* [PROBLEM]: With the pictures excluded, output only the lines from the one containing "The height and" through the last line of the entries, unchanged.

────────────────

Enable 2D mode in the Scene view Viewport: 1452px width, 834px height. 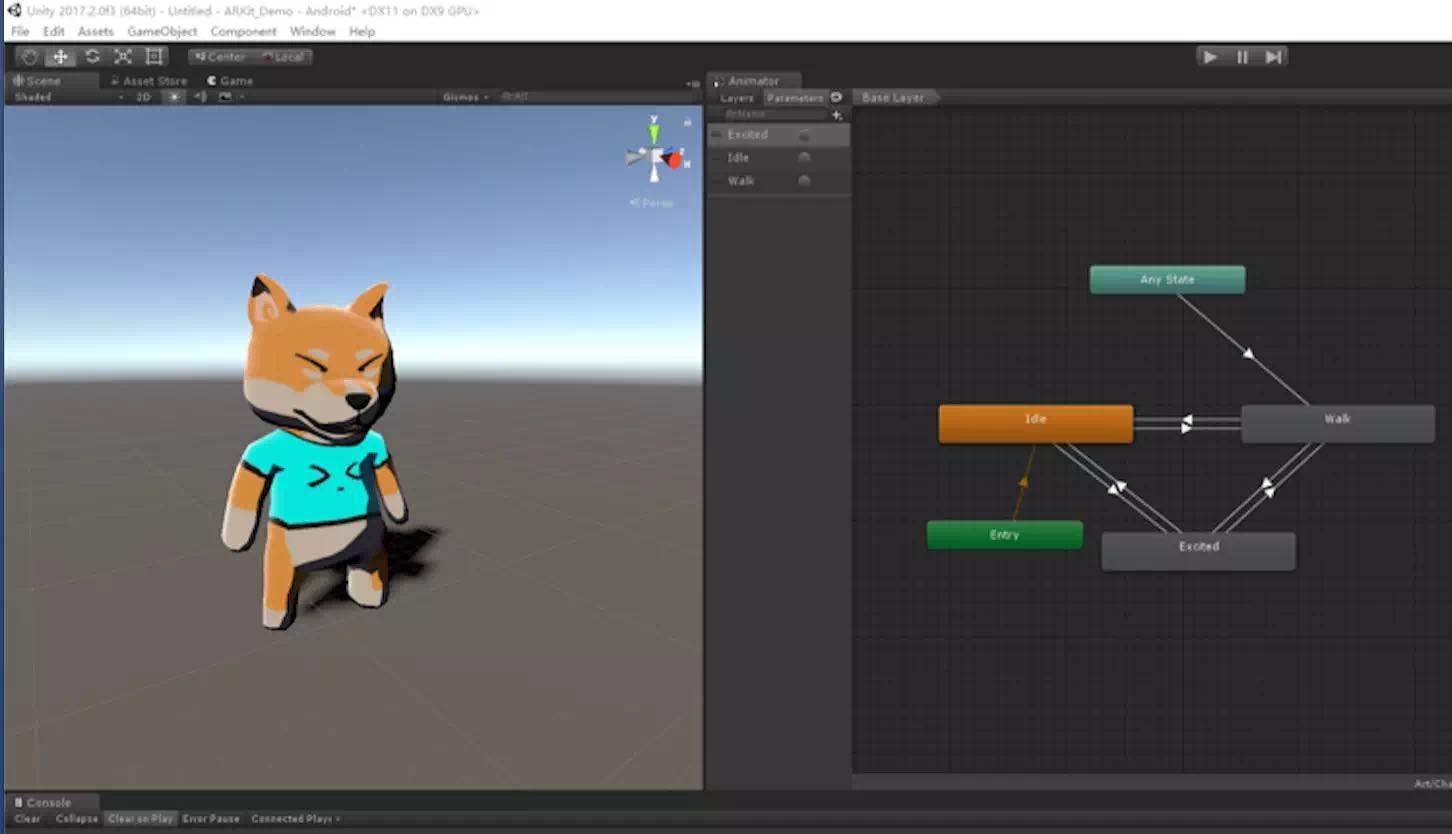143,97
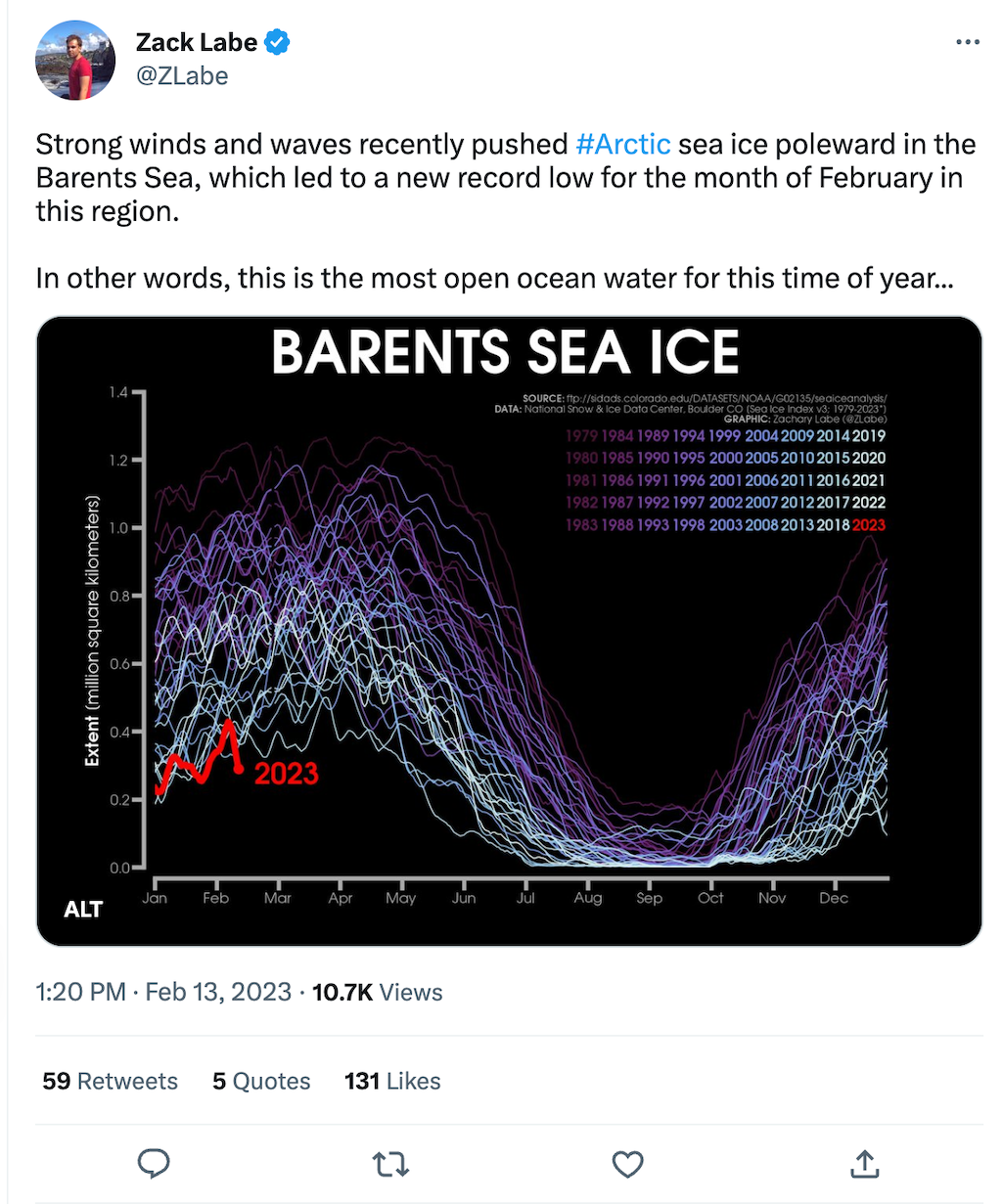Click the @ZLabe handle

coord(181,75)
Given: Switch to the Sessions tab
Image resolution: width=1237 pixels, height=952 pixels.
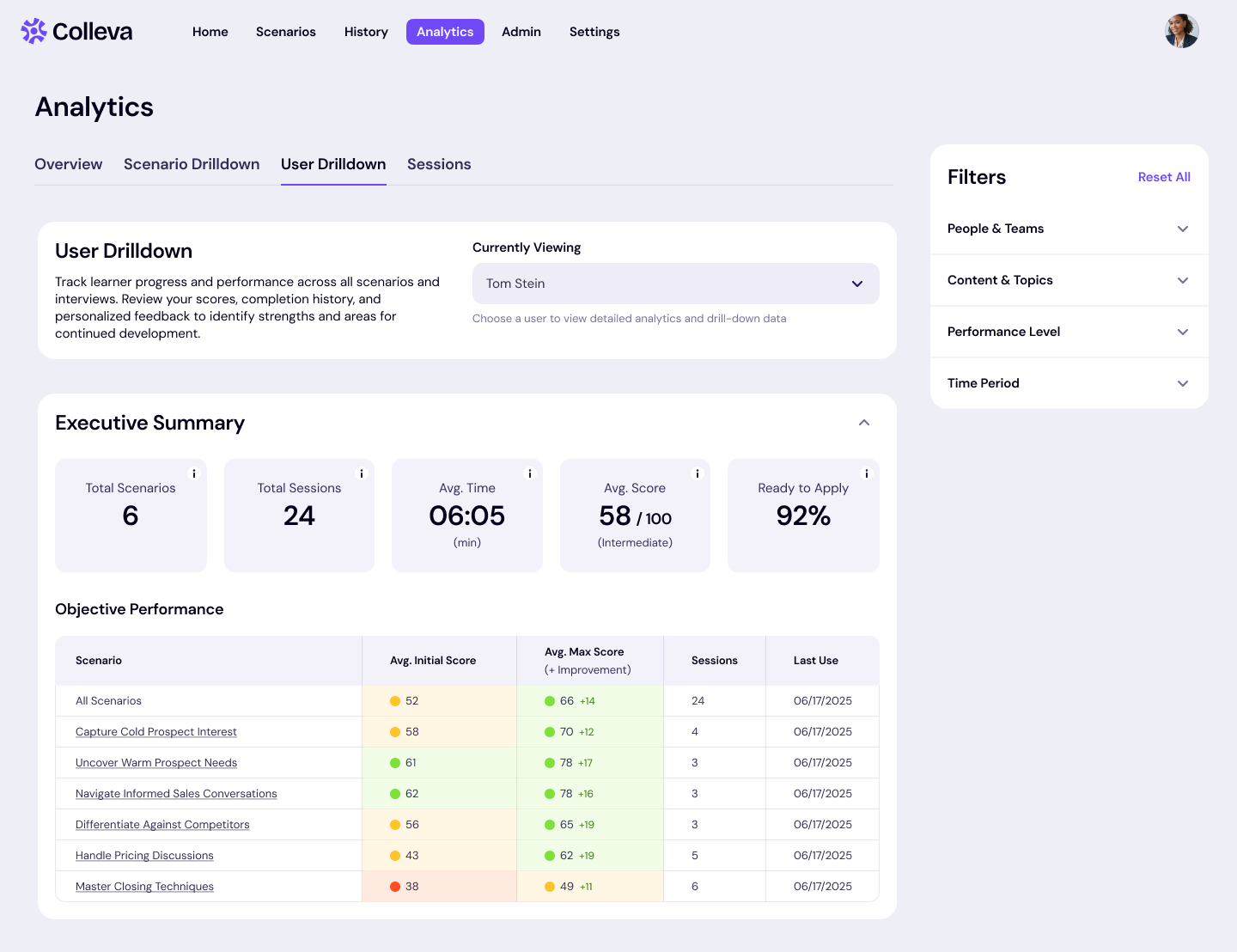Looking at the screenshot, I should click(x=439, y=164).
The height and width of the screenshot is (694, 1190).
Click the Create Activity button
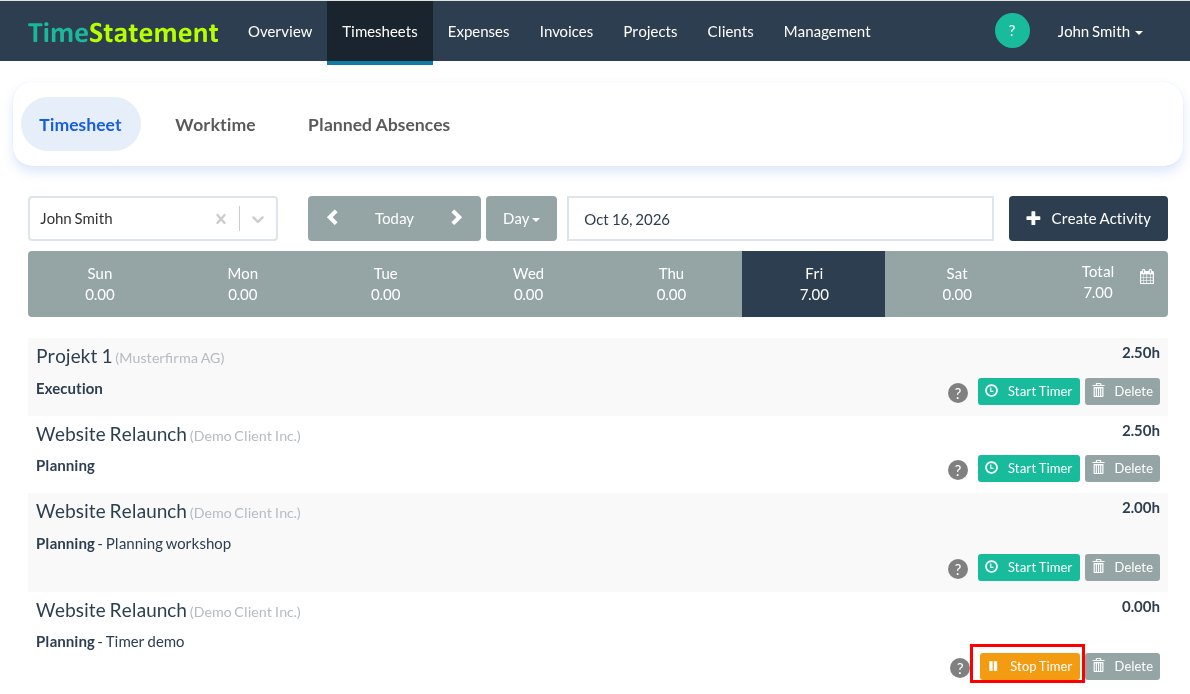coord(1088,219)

────────────────

* [YOUR SOLUTION]:
The height and width of the screenshot is (694, 1190).
Click the Create Activity button
coord(1088,219)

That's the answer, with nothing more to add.